The Times piece referenced more than 290 cases where DOCCS attempted to terminate guards or managers it said abused incarcerated people or covered up mistreatment. But officers were reportedly fired in only 28 of the cases.
Some critics cite a contract, established in 1972 between the union and the state, for the difficulty in removing problematic officers.

Committing to Change

I also connected last week with Laura Palumbo, communications director for the National Sexual Violence Resource Center, a nonprofit that addresses the causes and impact of sexual violence.
She mentioned how the vast majority of sexual abuse in prison goes unreported.
“Survivors face not being believed, lack of action or retaliation,” she told me.
She pointed out how no facility is immune to sexual abuse, and a refusal to look at the prevalence and impact of the issue only leaves incarcerated people more vulnerable.
While national standards mandated by the Prison Rape Elimination Act are tools that can be implemented to run safer prisons, those rules are too often ignored. “Correctional leaders must commit to changing the culture of their institutions, and taking accountability for when institutions have failed to protect prisoners is a part of that process,” Palumbo said.

Silence No More

As for Connors, she stressed how DOCCS collaborates with rape crisis centers to support incarcerated survivors and conducts thorough investigations through a dedicated Sex Crimes Division.

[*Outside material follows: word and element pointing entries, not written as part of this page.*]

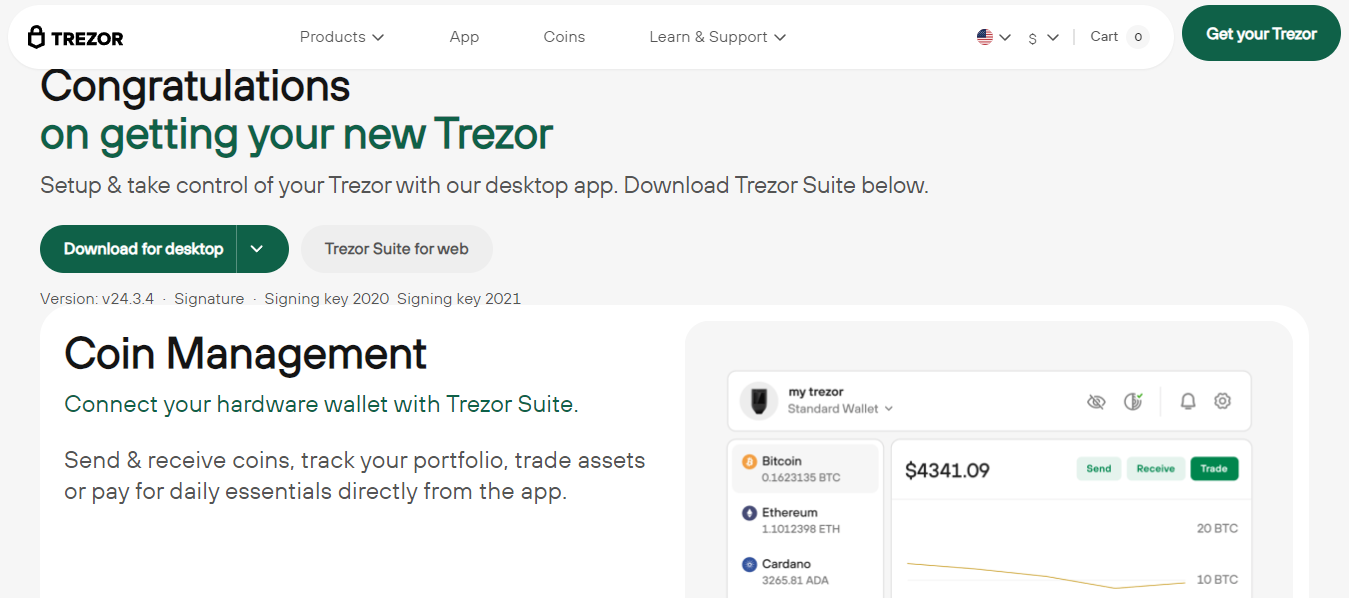Click the US flag language icon
This screenshot has height=598, width=1349.
pos(984,36)
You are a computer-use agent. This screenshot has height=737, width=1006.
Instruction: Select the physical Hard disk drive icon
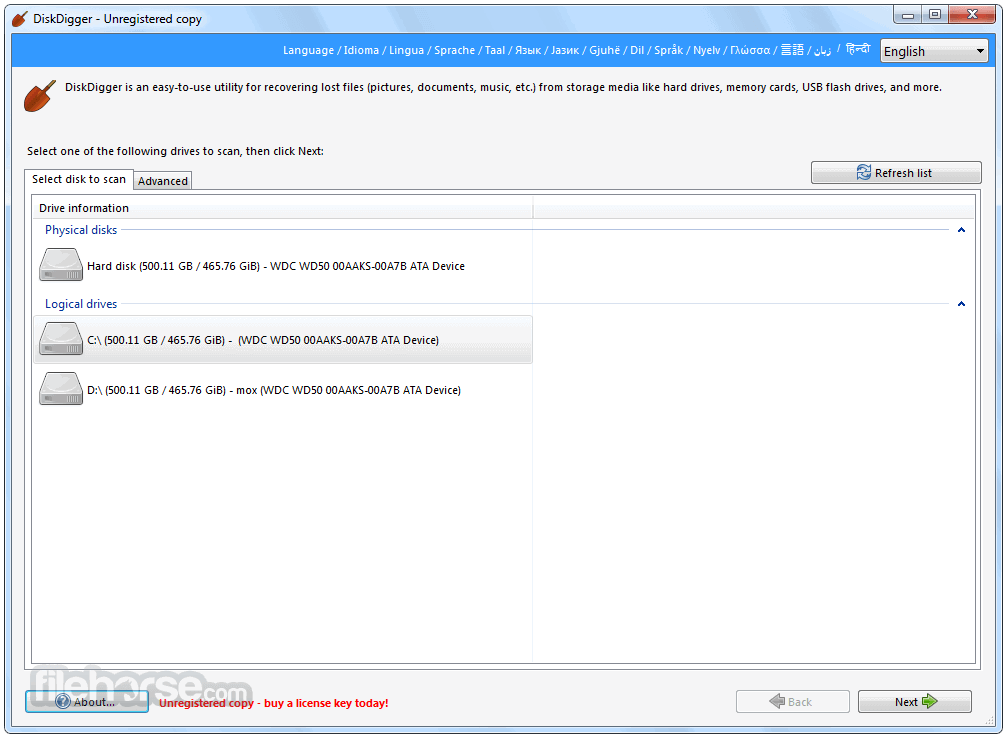click(60, 264)
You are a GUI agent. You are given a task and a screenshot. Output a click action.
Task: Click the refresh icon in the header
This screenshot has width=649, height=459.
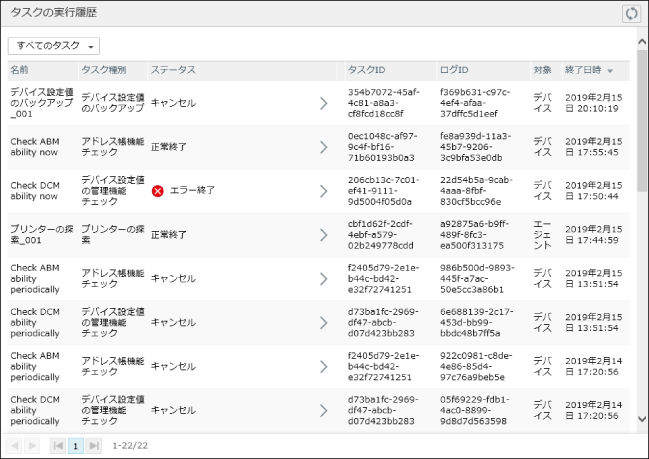[630, 13]
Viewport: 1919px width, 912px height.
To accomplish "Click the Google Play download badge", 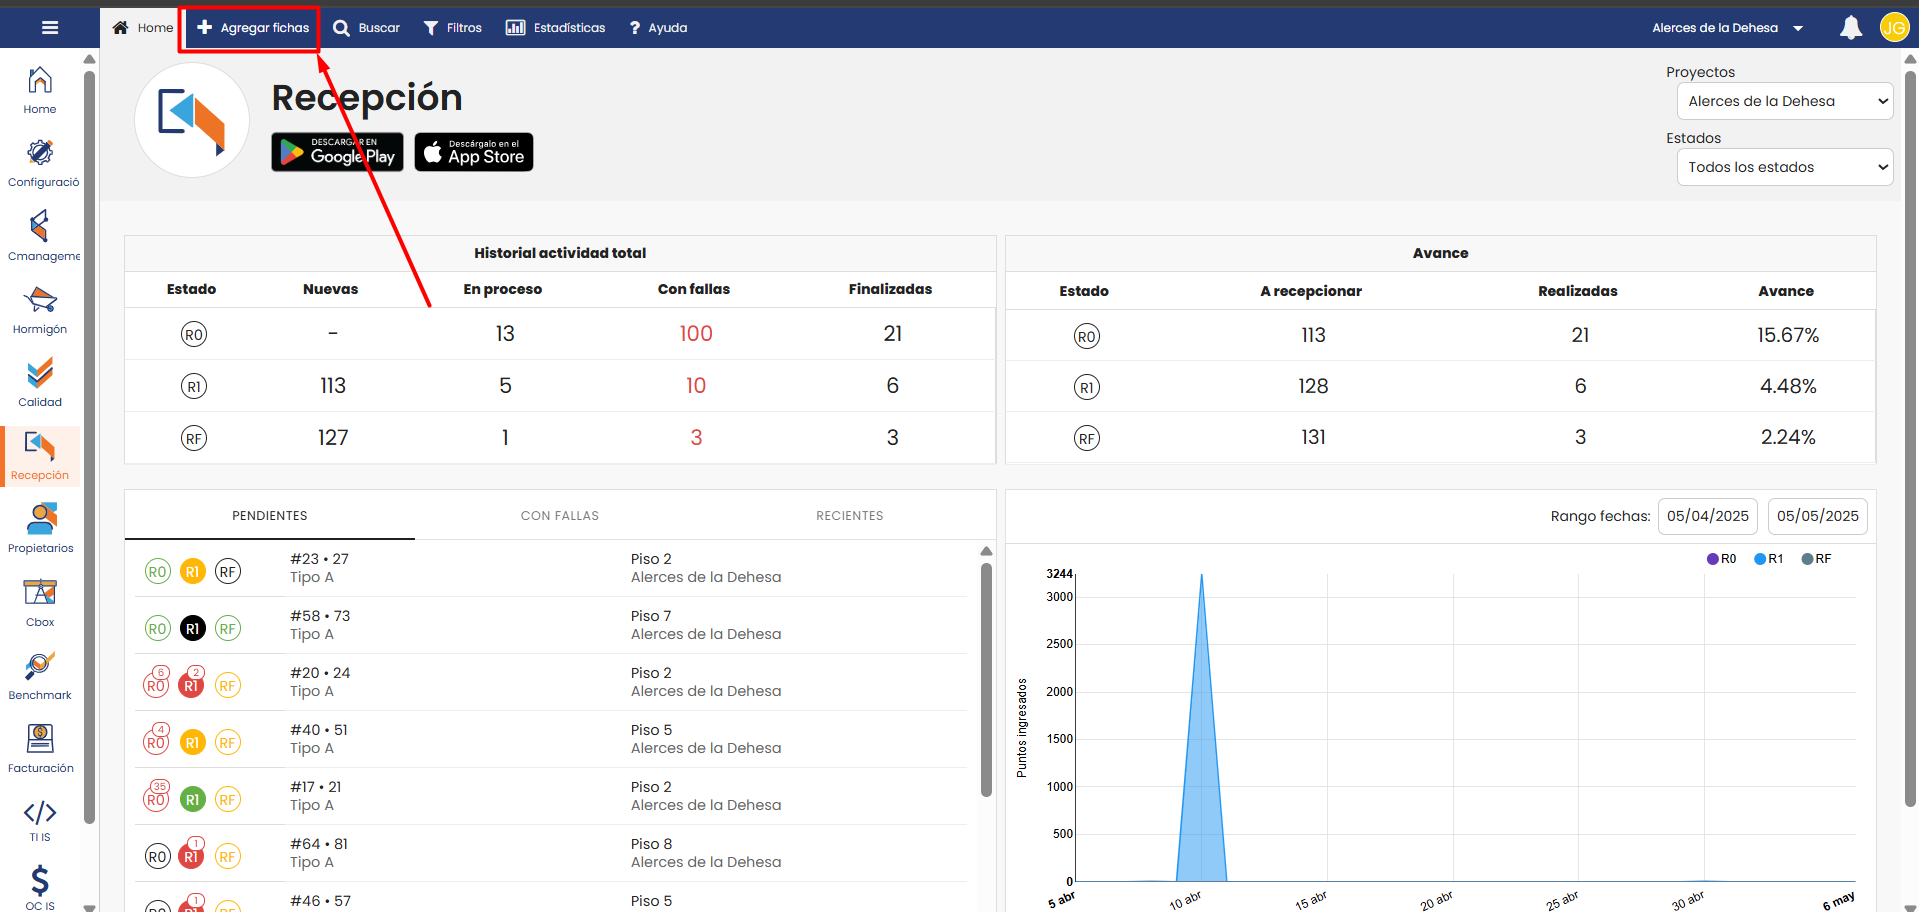I will [x=337, y=152].
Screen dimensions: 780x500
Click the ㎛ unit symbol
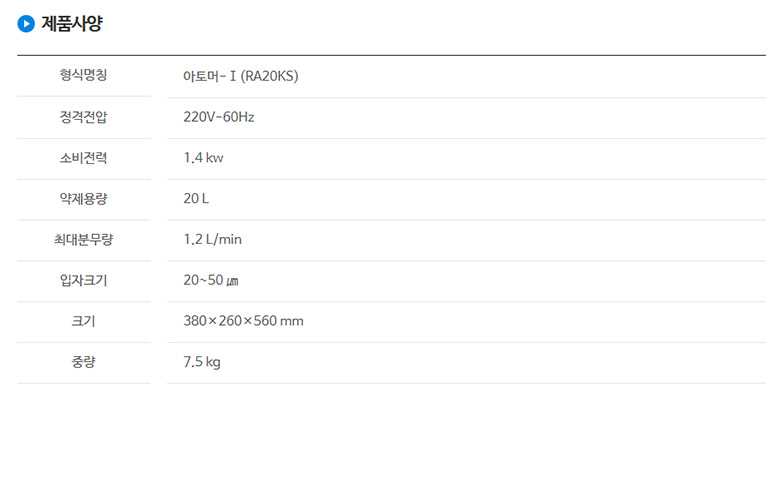pyautogui.click(x=232, y=281)
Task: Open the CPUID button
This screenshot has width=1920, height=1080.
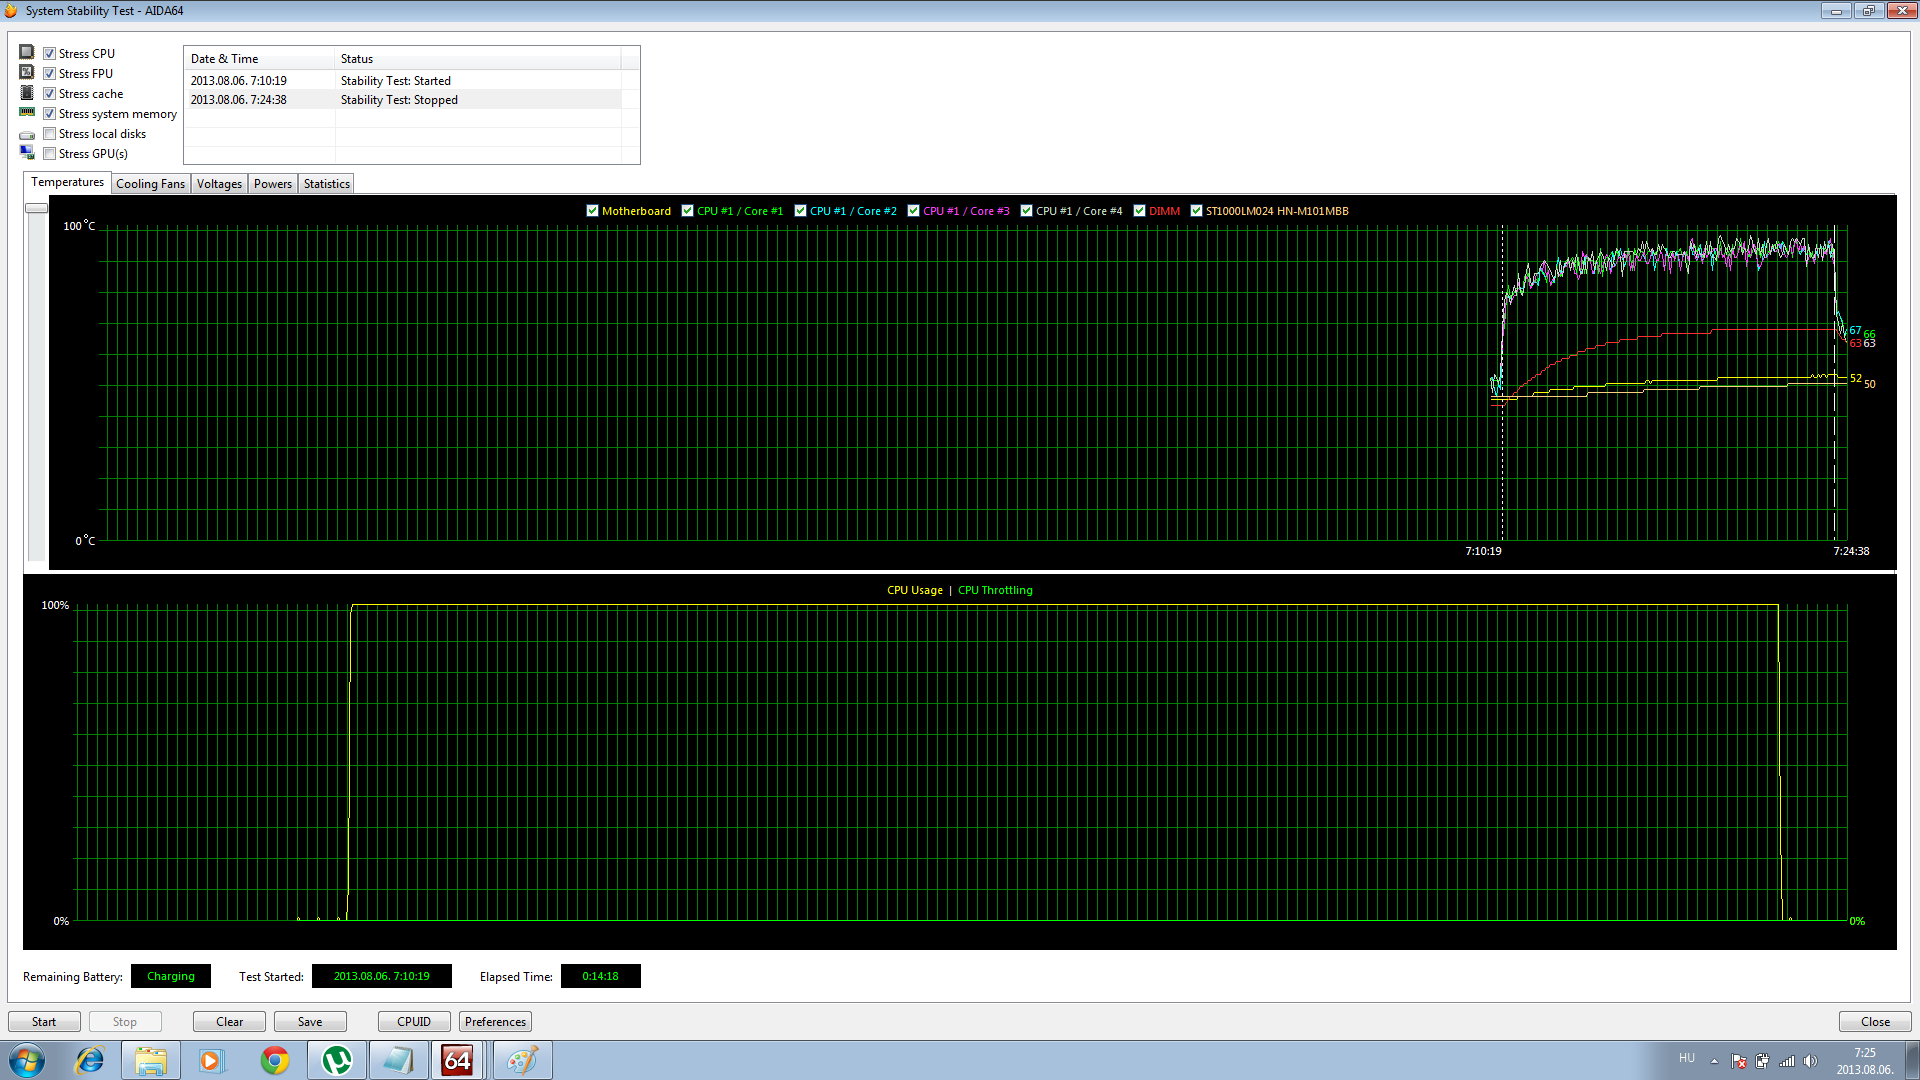Action: (413, 1022)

She pointed to three criminal cases that have led to arrests and convictions from incidents at the Bedford facility, as well as two from Taconic Correctional Facility, a separate women’s prison in Bedford.

But I asked Connors in a follow-up question over e-mail whether the department might want to address in its statement the fact that so many survivors were allegedly sexually abused as a result of the weakness of past policies and the refusal or failure to incorporate federal recommendations.

On that one, I didn’t hear back.

But hopefully accountability – and change – are coming soon.

As Wheeler put it: “This is for all of the women who suffered in silence.”